Exercise text
Facing mounting budget woes this election year, as spending far outpaces revenues, the City of San Francisco is scrambling to reform its infamously large and complex tax burden on business.
San Francisco’s five largest employers now account for nearly a quarter of the city’s total business tax revenue, according to an April 14 report in the San Francisco Examiner. If any were to relocate outside of the city, such would leave San Francisco—currently facing an $800 million budget deficit—vulnerable.
As such, Mayor London Breed and city officials are currently negotiating with business and labor leaders to devise tax reform measures for the November ballot that could simplify its tax code and even out the load on top businesses, the San Francisco Examiner reported.
In particular, city officials say they would like to see changes that would not incentivize businesses to move jobs out of San Francisco, since the city’s largest employers are required to pay a disproportionate amount of business taxes.
But shifting the tax burden elsewhere, such as increasing the city’s already large sales tax, could hurt a retail sector that has been decimated by a flurry of closures in recent years, analysts say.
City Controller Greg Wagner has said the complexity and number of new taxes passed by voters in recent years combined with a poor economy have increased tax disputes between the city and large businesses, according to Alyssa Sewlal, a spokesperson for his office.
Such disputes include a legal demand from General Motors for more than $121 million in tax refunds, as well as tens of millions of dollars in refund claims, and settlements and lawsuits on behalf of companies who say they were overtaxed such as Deloitte, Gap, WeWork, AppLovin, Chime Financial, and Block—formerly Square—since 2020, according to the San Francisco Examiner.
At the same time, the mayor’s office has been trying to direct more attention toward helping tourist-reliant businesses including hotels, restaurants, and arts and entertainment groups, including launching new small business grants and laying out plans to revitalize its downtown. Several such businesses have denounced the city’s street conditions, crime, costly permitting, and escalated taxes.
Factors such as a struggling office market aided by the rise of remote work, retail and commercial vacancies, poor recovery from the pandemic, and lagging tourism have played a role in revenues not keeping up with city spending that has increased significantly over the past decade.
Currently at $14.6 billion, San Francisco’s budget rivals most major U.S. cities. Because it is forecast to escalate by more than $1 billion over the next five years, the city will be on track to post a deficit surpassing $1 billion by 2027 barring major changes, the San Francisco Examiner reported.
City employee salaries, pension benefits, and health care costs are projected to increase by about $500 million within the upcoming four fiscal years, according to Ms. Breed’s office.
The mayor, who is up for re-election in November, told city departments in December they will be required to cut their budgets by about 10 percent in the upcoming fiscal year, and that they must also consider an additional 5 percent in cuts as a “contingency reduction.”
The city’s next budget, which goes into effect July 1, is scheduled to go before the San Francisco Board of Supervisors for a vote June 1.

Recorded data
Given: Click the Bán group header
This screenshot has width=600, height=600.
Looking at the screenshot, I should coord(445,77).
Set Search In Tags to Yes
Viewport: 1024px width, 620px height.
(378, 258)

Parts of the exercise
(a) According to the article on San Francisco's business taxes, what share of the city's total business tax revenue comes from its five largest employers?
(b) Using the article on San Francisco's business taxes, explain why city officials want tax changes that would not push businesses to move jobs out of San Francisco.

Responses by task
(a) Nearly a quarter.

(b) The city's largest employers pay a disproportionate amount of business taxes, and the five largest account for nearly a quarter of total business tax revenue. If any of them relocated outside the city, San Francisco, already facing an $800 million budget deficit, would be left vulnerable.